LA PROMESA -final
El escudero se enjugó una lágrima que corría por su mejilla. Creyendo loco a su señor, no insistió, sin embargo, en contrariar sus ideas y se limitó a decirle con voz conmovida:
-Venid, salgamos un momento de la tienda. Acaso la brisa de la tarde refrescará vuestras sienes, calmando ese incomprensible dolor para el que no hallo palabras de consuelo.
IV
El real de los cristianos se extendía por todo el campo de Guadaira hasta tocar en la margen izquierda del Guadalquivir. Enfrente del real, y destacándose en el luminoso horizonte, se hallaban los muros de Sevilla, flanqueados de torres almenadas y fuertes. Por encima de la corona de almenas rebosaba la verdura de los mil jardines moriscos de la ciudad, y entre las oscura manchas del follaje lucían los miradores blancos como la nieve, los minaretes de las mezquitas y la gigantesca atalaya sobre cuyo aéreo pretil lanzaban chispas de luz, heridas por el sol, las cuatro grandes bolas de oro que desde el campo de los cristianos parecían cuatro llamas.
La empresa de don Fernando, una de las más heroicas y atrevidas de la época, había traído a su alrededor a los más célebres guerreros de los reinos de la Península, no faltando algunos que de países extraños y distantes vinieran también, llamados por la fama, a unir sus esfuerzos a los del santo rey.
Tendidas a lo largo de la llanura, mirábanse, pues, tiendas de campaña de todas formas y colores, sobre el remate de las cuales ondeaban al viento distintas enseñas con escudos partidos, astros, grifos, leones, cadenas, barras y calderas, y otras cien y cien figuras o símbolos heráldicos que pregonaban el nombre y la calidad de sus dueños. Por entre las calles de aquella improvisada ciudad circulaban en todas direcciones multitud de soldados, que, hablando dialectos diversos y vestido cada cual al uso de su país y cada cual armado a su guisa, formaban un extraño y pintoresco contraste.

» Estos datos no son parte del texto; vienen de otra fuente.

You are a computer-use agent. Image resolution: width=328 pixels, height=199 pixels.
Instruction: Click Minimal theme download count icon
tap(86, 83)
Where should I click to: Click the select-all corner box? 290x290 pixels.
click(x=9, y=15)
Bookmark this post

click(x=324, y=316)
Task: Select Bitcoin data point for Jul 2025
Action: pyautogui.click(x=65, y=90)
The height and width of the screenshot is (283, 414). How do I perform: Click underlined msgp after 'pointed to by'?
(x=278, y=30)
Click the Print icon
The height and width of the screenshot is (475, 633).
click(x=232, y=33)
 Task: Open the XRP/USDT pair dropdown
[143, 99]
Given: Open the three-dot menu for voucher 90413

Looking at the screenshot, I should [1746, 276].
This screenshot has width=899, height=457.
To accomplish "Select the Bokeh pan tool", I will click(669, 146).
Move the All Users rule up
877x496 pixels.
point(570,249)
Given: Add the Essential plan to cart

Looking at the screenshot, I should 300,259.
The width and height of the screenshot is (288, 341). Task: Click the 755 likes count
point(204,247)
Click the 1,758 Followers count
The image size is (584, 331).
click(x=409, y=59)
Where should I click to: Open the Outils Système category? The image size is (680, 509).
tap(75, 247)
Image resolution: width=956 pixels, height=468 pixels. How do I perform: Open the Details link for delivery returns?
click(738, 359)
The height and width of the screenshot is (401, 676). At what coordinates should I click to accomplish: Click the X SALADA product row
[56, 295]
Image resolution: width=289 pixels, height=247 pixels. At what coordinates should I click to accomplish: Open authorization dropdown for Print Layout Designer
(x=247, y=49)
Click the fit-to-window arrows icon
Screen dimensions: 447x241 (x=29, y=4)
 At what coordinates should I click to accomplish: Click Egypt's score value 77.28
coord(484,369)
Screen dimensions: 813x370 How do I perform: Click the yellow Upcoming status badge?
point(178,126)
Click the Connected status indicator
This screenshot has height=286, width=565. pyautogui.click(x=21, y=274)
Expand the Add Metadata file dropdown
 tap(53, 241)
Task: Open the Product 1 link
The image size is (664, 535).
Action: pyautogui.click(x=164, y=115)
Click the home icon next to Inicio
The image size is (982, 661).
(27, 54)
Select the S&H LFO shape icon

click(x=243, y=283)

Aquí descansaban algunos señores de las fatigas del combate, sentados en escaños de alerce a las puertas de sus tiendas y jugando a las tablas, en tanto que sus pajes les escanciaban el vino en copas de metal; allí algunos peones aprovechaban un momento de ocio para aderezar y componer sus armas rotas; más allá cubrían de saetas en blanco los más expertos ballesteros de la hueste, entre las aclamaciones de la multitud, y el rumor de los atambores, el clamor de las trompetas, las voces de los mercaderes ambulantes, el golpear del hierro contra el hierro, los cánticos de los juglares y los gritos de los farautes, llenando los aires de mil y mil discordes, prestaban a aquel cuadro de costumbres guerreras una vida y una animación imposible de pintar con palabras.
El conde de Gómara, acompañado de su fiel escudero, atravesó por entre los animados grupos sin levantar los ojos de la tierra, silencioso, triste, como si ningún objeto hiriese su vista ni llegase a su oído el rumor más leve. Andaba maquinalmente, a la manera de un sonámbulo cuyo espíritu se agita en el mundo de los sueños, se mueve y marcha sin la conciencia de sus acciones y como arrastrado por una voluntad ajena a la suya.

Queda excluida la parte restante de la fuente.